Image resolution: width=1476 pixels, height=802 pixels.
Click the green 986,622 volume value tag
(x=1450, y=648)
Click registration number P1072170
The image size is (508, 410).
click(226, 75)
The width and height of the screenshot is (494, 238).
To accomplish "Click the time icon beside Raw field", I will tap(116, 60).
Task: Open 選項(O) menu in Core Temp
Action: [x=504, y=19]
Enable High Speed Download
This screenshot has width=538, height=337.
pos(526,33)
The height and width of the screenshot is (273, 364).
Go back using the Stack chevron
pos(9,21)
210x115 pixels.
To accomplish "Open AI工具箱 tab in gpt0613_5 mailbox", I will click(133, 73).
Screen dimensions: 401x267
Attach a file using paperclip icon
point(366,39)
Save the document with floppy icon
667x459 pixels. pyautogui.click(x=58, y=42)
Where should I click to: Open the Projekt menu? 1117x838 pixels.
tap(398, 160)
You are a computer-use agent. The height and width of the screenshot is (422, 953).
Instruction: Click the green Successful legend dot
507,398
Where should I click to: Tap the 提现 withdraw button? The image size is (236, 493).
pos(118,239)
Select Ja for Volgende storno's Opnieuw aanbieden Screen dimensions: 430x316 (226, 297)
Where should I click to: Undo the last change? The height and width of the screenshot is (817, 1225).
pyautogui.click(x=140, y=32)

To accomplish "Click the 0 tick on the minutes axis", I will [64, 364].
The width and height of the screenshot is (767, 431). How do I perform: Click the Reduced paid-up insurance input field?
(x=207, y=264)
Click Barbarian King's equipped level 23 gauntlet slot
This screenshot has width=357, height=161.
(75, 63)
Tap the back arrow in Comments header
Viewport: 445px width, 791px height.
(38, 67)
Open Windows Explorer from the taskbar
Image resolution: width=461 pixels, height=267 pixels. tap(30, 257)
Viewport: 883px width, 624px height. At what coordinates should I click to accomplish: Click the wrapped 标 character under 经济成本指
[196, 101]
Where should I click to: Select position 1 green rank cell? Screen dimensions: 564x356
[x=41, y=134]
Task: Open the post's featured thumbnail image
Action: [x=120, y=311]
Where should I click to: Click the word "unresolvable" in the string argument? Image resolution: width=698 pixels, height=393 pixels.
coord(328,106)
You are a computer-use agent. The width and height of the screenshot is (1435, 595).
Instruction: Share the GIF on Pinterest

> Task objective
Look over the data above and show each line that contains "agent".

> Output for this task
You are a computer-use agent. The height and width of the screenshot is (422, 953).
You are a computer-use agent. The width and height of the screenshot is (1435, 595).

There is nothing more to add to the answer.